## Exercise aim
Start at the line below containing "The height and width of the screenshot is (567, 1024)." and stop at the line containing "Task: Launch slideshow". Repeat every line of that stretch exactly, and nothing outside it.

## Data extracts
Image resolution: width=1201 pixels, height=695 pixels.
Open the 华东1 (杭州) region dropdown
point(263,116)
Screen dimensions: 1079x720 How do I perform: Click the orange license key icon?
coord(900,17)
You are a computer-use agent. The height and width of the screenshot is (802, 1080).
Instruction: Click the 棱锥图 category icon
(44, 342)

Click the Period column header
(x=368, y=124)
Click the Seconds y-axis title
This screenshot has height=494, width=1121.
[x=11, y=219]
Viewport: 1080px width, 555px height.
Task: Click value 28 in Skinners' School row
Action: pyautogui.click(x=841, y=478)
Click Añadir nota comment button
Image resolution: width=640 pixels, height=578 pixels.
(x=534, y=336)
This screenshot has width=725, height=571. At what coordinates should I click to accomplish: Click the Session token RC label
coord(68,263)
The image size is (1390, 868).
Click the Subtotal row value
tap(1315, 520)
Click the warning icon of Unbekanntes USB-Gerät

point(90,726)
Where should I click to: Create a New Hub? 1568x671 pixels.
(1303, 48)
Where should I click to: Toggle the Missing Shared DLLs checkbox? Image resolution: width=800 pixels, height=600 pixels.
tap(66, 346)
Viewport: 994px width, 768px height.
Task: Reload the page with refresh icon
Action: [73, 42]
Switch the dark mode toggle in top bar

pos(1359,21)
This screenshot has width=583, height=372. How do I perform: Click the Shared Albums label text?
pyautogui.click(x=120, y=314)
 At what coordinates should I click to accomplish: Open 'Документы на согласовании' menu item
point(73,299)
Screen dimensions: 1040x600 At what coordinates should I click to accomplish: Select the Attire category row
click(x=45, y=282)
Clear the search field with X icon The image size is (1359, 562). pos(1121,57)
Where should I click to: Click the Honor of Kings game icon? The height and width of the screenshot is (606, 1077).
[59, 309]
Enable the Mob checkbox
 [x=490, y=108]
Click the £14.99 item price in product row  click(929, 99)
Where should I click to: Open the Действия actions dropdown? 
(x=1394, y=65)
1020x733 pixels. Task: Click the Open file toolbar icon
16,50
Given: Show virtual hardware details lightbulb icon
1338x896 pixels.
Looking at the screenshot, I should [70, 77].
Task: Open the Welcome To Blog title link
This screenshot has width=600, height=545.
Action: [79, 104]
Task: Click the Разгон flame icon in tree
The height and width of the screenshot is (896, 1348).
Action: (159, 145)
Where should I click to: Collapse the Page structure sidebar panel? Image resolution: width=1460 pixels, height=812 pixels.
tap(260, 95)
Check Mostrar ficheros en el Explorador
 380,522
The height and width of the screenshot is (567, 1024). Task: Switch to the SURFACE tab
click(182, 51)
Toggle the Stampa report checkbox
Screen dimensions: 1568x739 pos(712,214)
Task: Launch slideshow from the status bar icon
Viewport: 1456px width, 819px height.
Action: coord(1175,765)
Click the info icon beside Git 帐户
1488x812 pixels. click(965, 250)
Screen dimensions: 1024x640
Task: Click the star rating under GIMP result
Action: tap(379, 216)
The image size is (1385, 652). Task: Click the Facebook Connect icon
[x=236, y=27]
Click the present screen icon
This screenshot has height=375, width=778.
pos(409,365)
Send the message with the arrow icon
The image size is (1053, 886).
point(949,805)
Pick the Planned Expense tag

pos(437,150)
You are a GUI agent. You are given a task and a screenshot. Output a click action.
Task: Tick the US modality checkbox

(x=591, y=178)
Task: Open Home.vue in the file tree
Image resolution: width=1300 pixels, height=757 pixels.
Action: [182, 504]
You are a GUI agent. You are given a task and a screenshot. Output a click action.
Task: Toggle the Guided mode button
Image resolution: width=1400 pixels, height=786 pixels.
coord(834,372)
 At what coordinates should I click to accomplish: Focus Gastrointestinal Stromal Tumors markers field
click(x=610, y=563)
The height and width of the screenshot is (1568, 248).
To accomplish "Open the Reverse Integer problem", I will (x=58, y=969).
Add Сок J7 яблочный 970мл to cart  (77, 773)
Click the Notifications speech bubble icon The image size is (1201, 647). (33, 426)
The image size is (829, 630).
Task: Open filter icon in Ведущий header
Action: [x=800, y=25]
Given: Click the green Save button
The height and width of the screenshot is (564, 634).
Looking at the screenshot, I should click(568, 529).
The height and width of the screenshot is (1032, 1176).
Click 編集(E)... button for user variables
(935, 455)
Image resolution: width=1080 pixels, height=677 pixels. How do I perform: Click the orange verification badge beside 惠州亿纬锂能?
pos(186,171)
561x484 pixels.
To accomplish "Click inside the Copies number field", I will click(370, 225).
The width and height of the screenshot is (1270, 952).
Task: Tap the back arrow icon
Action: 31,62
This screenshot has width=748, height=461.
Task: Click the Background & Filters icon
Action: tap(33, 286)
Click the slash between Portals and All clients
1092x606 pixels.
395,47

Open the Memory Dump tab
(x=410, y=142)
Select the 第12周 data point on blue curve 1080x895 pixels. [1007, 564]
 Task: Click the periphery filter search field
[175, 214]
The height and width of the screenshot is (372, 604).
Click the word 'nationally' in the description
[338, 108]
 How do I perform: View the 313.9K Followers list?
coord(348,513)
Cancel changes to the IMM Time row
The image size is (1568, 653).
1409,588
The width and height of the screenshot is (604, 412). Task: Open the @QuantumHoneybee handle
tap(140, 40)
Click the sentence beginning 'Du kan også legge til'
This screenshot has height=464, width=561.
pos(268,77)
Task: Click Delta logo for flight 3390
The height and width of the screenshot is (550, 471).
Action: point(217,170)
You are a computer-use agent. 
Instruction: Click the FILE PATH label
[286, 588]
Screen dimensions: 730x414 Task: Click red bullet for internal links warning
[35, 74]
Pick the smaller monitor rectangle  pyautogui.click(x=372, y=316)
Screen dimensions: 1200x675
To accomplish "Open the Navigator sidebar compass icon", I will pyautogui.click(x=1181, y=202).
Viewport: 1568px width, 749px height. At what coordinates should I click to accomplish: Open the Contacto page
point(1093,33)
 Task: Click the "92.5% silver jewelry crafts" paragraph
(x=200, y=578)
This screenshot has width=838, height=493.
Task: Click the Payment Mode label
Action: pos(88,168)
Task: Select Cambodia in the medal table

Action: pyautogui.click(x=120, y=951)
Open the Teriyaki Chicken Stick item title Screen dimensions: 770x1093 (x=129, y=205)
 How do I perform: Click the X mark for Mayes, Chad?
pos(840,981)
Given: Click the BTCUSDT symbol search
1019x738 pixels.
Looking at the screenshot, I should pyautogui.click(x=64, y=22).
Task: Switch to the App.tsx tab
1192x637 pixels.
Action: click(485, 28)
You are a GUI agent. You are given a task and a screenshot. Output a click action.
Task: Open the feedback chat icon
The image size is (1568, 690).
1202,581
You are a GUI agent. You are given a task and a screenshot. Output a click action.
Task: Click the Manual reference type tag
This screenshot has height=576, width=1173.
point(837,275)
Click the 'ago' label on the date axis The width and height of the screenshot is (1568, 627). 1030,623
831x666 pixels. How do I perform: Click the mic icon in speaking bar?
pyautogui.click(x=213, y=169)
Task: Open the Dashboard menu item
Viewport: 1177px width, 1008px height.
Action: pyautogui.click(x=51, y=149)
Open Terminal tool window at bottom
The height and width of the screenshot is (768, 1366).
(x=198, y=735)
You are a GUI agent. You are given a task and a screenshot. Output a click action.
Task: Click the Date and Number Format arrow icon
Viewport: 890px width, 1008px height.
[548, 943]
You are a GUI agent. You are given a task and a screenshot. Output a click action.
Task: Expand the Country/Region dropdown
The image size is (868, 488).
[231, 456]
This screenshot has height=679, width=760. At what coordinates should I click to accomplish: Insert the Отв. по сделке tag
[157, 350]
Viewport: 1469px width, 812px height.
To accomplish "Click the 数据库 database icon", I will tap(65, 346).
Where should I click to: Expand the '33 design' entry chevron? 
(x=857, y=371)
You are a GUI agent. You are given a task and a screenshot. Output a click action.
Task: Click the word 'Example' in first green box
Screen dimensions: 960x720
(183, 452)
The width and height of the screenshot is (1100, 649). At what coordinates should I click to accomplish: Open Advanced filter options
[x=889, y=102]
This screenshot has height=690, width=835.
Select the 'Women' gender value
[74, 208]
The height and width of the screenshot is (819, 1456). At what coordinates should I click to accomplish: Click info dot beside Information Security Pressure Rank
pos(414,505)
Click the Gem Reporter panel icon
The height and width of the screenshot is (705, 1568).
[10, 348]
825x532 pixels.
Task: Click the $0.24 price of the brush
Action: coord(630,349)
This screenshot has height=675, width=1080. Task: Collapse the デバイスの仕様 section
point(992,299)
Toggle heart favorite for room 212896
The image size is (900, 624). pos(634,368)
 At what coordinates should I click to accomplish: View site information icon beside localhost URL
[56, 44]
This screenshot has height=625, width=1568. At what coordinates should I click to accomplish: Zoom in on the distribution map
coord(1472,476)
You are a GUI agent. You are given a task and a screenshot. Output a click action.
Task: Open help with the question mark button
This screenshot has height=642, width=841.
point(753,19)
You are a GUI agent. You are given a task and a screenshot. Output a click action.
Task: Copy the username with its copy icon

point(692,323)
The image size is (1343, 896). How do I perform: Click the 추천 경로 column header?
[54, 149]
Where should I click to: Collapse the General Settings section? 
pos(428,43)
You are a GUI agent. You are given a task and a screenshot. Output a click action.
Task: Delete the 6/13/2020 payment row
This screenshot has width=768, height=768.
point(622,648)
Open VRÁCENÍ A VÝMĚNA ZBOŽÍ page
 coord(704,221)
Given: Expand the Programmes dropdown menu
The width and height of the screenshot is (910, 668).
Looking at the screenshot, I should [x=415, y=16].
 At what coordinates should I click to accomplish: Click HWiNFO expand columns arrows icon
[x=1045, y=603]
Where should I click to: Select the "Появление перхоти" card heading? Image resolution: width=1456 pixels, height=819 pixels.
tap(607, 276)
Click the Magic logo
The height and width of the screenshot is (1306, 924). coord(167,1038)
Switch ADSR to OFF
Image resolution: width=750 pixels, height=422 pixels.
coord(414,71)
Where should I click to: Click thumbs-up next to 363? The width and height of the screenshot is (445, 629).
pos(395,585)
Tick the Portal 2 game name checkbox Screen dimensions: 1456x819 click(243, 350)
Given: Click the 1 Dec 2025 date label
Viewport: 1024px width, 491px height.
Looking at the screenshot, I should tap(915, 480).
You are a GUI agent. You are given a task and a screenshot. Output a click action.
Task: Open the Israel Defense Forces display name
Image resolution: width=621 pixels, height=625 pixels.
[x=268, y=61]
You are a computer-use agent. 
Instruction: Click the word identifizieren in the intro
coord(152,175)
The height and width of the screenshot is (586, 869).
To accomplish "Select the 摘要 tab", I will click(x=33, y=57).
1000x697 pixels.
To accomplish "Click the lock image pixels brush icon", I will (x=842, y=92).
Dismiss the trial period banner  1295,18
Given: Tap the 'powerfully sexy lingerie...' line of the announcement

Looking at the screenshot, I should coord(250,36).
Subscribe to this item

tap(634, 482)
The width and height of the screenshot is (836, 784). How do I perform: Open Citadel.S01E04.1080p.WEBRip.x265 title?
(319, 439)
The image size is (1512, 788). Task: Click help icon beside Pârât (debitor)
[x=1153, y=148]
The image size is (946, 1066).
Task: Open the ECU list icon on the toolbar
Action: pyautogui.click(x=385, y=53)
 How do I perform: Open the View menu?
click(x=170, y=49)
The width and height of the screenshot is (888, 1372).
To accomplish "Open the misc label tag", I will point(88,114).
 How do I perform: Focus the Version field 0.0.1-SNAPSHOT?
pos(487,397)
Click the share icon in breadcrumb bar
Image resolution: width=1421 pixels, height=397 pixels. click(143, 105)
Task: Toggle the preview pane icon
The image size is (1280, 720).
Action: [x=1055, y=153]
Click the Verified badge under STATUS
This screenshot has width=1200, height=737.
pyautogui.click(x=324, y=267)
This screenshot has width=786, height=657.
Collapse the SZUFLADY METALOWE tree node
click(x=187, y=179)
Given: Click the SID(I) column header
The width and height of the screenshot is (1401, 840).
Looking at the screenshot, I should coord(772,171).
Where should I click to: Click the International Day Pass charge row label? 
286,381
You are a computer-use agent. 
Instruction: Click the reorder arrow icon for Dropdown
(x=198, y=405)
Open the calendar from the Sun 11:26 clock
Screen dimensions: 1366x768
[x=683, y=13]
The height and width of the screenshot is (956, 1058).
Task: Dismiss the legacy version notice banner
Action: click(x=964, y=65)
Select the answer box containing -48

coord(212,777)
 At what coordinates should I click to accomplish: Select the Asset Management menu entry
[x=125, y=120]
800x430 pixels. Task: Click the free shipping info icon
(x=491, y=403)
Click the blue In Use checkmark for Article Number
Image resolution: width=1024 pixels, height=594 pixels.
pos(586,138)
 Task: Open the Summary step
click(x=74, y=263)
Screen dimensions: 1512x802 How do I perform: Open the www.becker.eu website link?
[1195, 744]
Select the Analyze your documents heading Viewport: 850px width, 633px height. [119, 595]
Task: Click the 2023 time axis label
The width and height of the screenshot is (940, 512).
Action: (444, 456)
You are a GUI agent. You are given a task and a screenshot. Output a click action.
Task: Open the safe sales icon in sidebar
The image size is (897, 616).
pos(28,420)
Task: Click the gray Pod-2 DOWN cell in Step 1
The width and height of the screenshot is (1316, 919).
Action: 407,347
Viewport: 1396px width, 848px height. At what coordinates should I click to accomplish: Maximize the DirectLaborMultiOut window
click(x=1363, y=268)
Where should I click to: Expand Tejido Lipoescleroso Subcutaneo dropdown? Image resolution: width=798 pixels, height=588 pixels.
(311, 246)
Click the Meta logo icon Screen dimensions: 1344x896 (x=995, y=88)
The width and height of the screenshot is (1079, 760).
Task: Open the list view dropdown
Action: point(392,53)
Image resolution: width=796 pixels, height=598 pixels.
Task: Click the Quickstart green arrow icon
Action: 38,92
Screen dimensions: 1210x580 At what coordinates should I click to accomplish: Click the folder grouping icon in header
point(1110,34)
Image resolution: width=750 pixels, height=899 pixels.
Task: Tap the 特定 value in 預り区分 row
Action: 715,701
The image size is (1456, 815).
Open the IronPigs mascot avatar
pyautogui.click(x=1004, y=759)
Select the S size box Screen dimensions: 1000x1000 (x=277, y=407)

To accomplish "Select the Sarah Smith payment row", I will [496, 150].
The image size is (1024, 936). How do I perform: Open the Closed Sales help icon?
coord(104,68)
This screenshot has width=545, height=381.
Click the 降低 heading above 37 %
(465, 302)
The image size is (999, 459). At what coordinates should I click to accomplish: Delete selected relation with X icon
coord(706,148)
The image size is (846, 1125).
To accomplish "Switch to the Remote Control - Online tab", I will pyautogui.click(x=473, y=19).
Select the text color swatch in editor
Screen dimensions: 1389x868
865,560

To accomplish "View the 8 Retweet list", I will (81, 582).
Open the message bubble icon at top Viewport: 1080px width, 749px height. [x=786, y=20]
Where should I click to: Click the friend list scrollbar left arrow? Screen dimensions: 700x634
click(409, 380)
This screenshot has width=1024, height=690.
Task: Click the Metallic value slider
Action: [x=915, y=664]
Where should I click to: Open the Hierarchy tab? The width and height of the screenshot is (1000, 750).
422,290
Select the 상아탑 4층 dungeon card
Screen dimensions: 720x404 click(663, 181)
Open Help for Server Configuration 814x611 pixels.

## Solution
The height and width of the screenshot is (567, 1024). Task: Switch to the SURFACE tab
click(182, 51)
Toggle the Stampa report checkbox
Screen dimensions: 1568x739 pos(712,214)
Task: Launch slideshow from the status bar icon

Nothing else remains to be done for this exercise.